Power line communication (PLC) is an attractive technology that has received a lot of attention from the research community in the last years. Since power lines were not originally developed for communication purposes, power line communications generally take place in noisy environments that seriously affect the data transfer between two points of the PLC network. The literature has classified the noise present on the power line channel into two categories: asynchronous and synchronous with the alternating current (AC) power line. Synchronous noise is generated by devices having impulsive power absorption synchronous with the main voltage.
In the literature (e.g. see the article A. Lasciandare, S. Garotta, F. Veroni, E. Saccani, L. Guerrieri and D. Arrigo, “Experimental field trials of a utility AMR power line communication system analyzing channel effects and error correction methods,” IEEE ISPLC 2007, pp. 144-149, March. 2007), the low voltage (LV) power line network, the last distribution level of the electric distribution line, has been considered and extensive measurements have been done in the ENEL simulated field with the aim to characterize the power line medium for automated meter reading (AMR) applications. In this framework, the power line channel was used for the communication between the data concentrator (acting as a master) and the electricity meters (the slaves). The results presented in the article pointed out that, at the considered frequencies, the most critical noise, which dominates over the other types of noise, is the synchronous noise. Synchronous noise generators include, but are not limited to, switched-mode power supplies (SMPS), lamp ballasts and power factor correction (PFC) units.
In FIG. 1, FIG. 2 and FIG. 3, the time relationship among phase 1 (continuous line), phase 2 (point-dotted line) and phase 3 (dotted line) of a 50 Hz three-phase system is shown together with the typical noise distributions highlighted in the above mentioned article. In particular, FIG. 1 features the case of a noise that is synchronous with phase 1; FIG. 2 and FIG. 3 consider the most detrimental cases of a noise synchronous with more than one phase voltage.

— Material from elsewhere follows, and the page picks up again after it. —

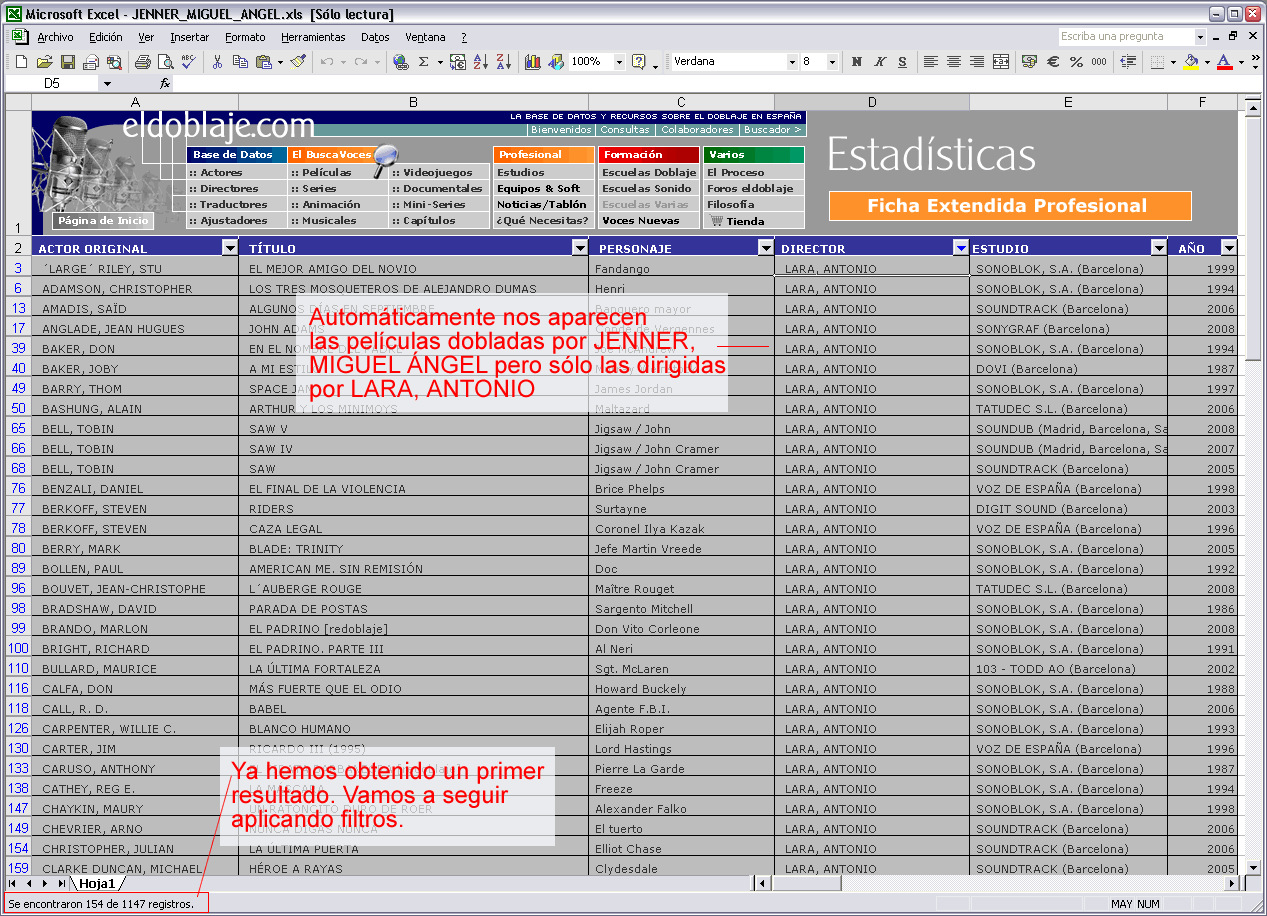This screenshot has height=916, width=1267.
Task: Toggle bold formatting (N button)
Action: (857, 62)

In FIG. 1, the noise is concentrated in correspondence with the peaks of the phase 1 sinusoidal wave and noise intensity is represented via a Gaussian distribution, which is typically observed in the applications addressed by the present invention. In FIG. 2, the noise is synchronous with phase 1 and phase 2. The noise pulses synchronous with the peaks of phase 1 have a greater intensity than noise pulses synchronous with phase 2, which are, however, significant. Clearly, the other situation in which the noise synchronous with the peaks of phase 2 is greater than the phase 1 synchronous noise is also possible. FIG. 3 illustrates an example of the worst case in which the noise is synchronous with all the three phases.

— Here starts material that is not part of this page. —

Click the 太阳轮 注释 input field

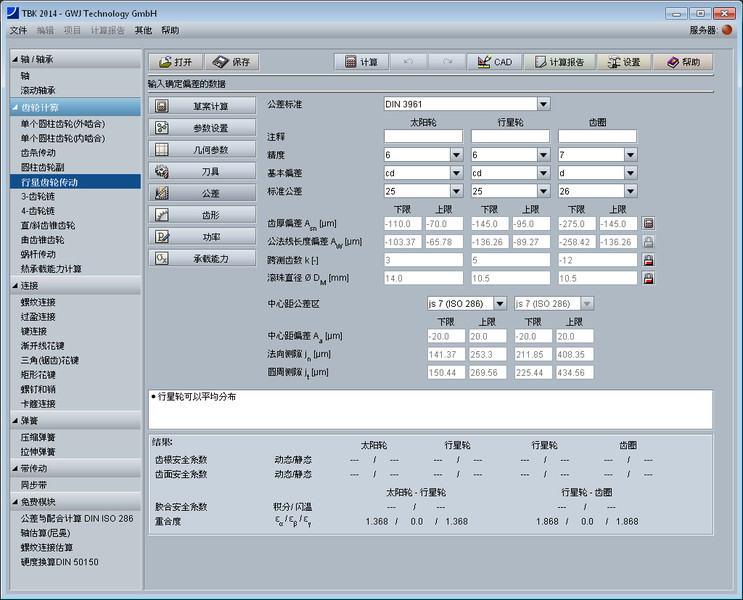(423, 136)
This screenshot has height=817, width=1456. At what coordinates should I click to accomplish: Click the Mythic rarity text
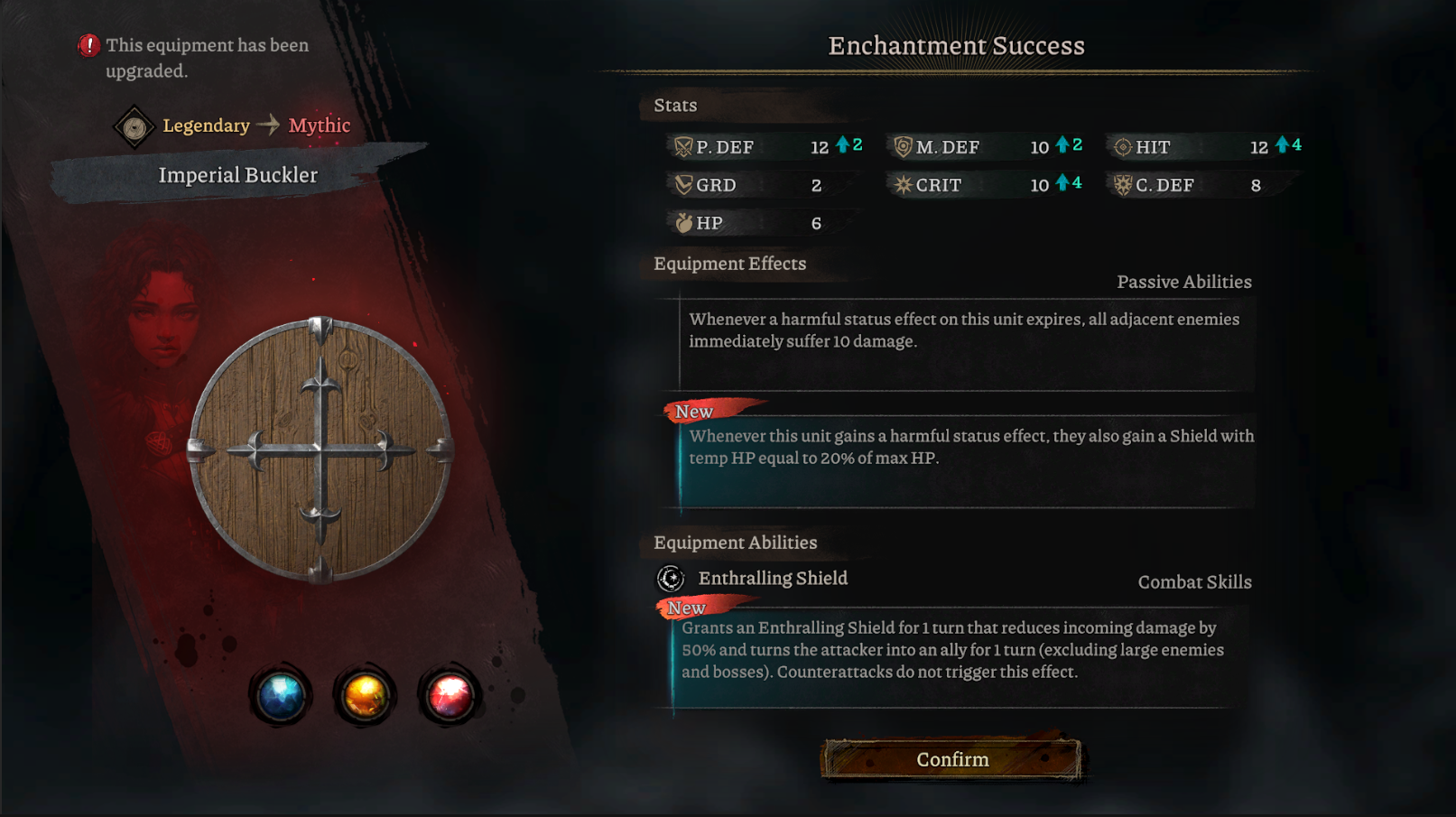coord(320,125)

To obtain good communications in noisy conditions, generally redundancy is introduced at the transmitter side to protect the useful data information. A further protection, in particular against burst noise, is achieved by interleaving the useful data in transmission. If both coding and interleaving are employed, the receiver, via a de-interleaving, spreads the errors that have occurred in bursts and uses decoding to correct the isolated errors, thus considerably improving the robustness of the communication.
Nevertheless, very often coding and interleaving are not sufficient to obtain reasonable performances. In particular, in noisy conditions such as those reported in FIG. 1, FIG. 2 and FIG. 3 and, especially, if the noise is synchronous with more than one phase, the interleaver effectiveness diminishes because the maximum possible achievable error separation is strongly reduced. As a consequence, also the error correction capability of the code is not sufficient to handle the de-interleaved data to reconstruct the original transmitted information. Moreover, for applications like AMR, the requirements of very small chip sizes may not allow the use of the most powerful coding methods, like for instance turbo coding, because they may heavily impact on the whole chip area.
The skilled artisan will notice that figures similar to FIG. 1, FIG. 2 and FIG. 3 may be generated also for a 60 Hz three-phase system in use for example in the USA. Moreover, in FIG. 1, FIG. 2 and FIG. 3 a three-phase system, with the three phases mutually out of phase by 2π/3 radians, is depicted. Clearly, similar situations may be represented also for other poly-phase systems like two-phase systems with the two phases out of phase by π radians or for a single-phase system.